[Document segment]:
# # # # #

Protecting patient privacy is of the utmost importance both during, and after the completion of, a clinical trial. To address this, data custodians apply de-identification methods to large datasets to help protect the anonymity of patients during data analysis.
A recent study – published Cancer Epidemiology, Biomarkers & Prevention, a journal of the American Association for Cancer Research – looked at two de-identification methods known as k-anonymization and adding a “fuzzy factor.” They found that these methods were successful at reducing the risk of an individual patient’s identity being deduced from the data.
“Researchers typically get access to de-identified data, that is, data without any personal identifying information, such as names, addresses, and Social Security numbers,” said Dr. Giske Ursin, director of Cancer Registry of Norway, Institute of Population-based Research. “However, this may not be sufficient to protect the privacy of individuals participating in a research study.”
Health data shared with clinical researchers during a study can include information on diagnoses, medications they might be taking and family histories of disease. This data is just as sensitive as personal identifying information, and should be protected in the same manner.
“People who have the permission to access such datasets have to abide by the laws and ethical guidelines, but there is always this concern that the data might fall into the wrong hands and be misused,” said Ursin. “As a data custodian, that’s my worst nightmare.”
Using data composed of over five million records collected from around 900,000 women who participated in the Norwegian Cervical Cancer Screening Program, Ursin and her colleagues tested the effectiveness of the two de-identification techniques. Based on the assumption that a hacker would know that personal information about an individual was included in the dataset, the researchers used a tool called ARX to calculate the risk of re-identification.
The researchers created three different datasets during their study: D1 contained original patient data; D2 was de-identified using the k-anonymization method by changing all the dates to the 15th of that month; D3 was “fuzzied” by randomly adding or subtracting one to four months from each record.

# # # # #

[Given entries]:

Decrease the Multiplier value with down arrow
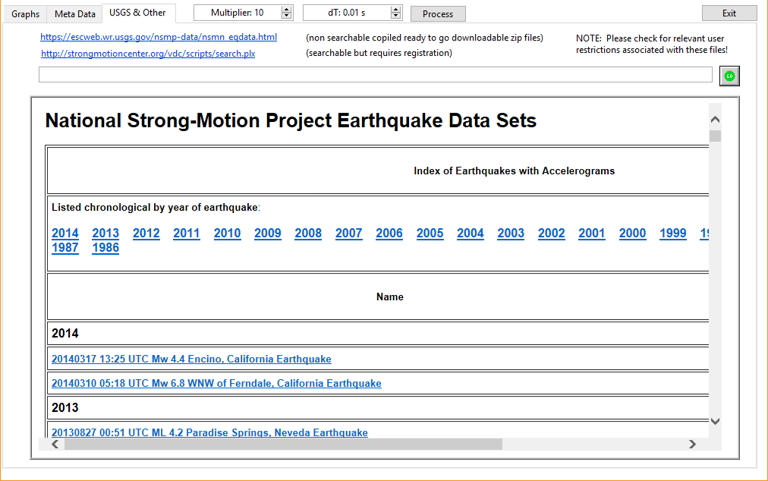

# # # # #

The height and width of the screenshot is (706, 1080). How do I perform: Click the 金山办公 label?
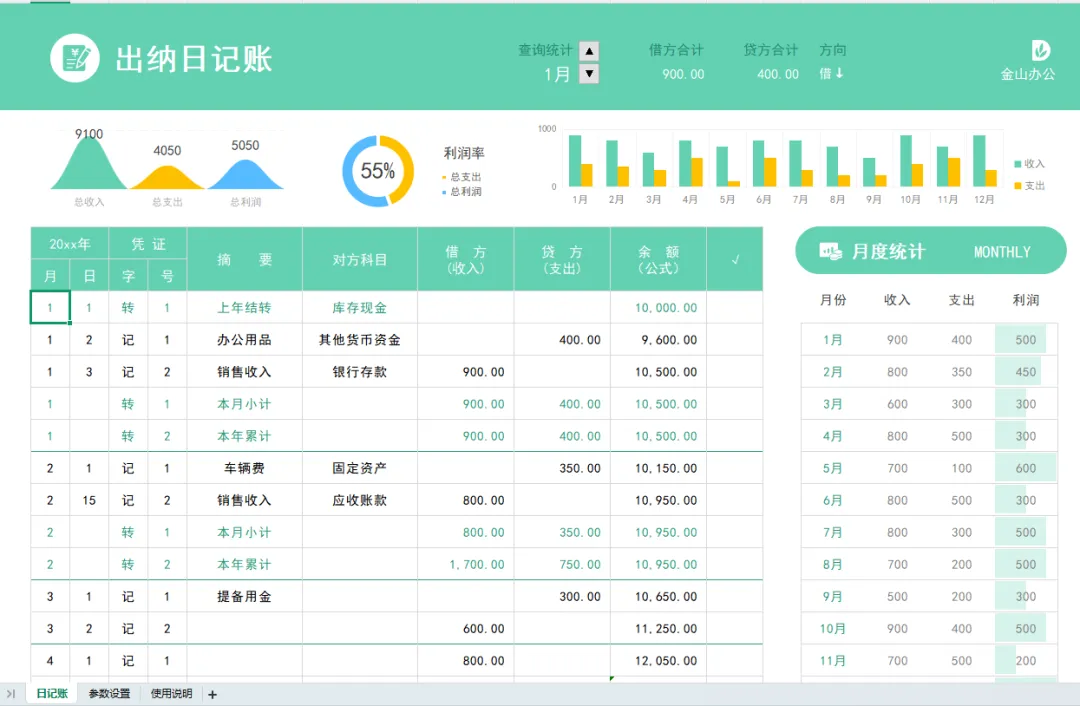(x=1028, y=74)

# # # # #

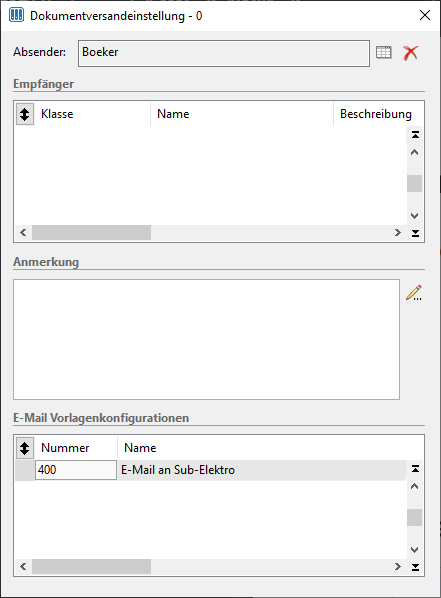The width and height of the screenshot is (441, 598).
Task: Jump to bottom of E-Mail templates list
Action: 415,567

# # # # #

[Task]: List each of the datasets that the researchers created in the article on de-identifying patient data, given above the records, and state what each one contained or how it was produced.

[Result for this exercise]:
- D1: original patient data
- D2: de-identified using the k-anonymization method, with all dates changed to the 15th of that month
- D3: "fuzzied" by randomly adding or subtracting one to four months from each record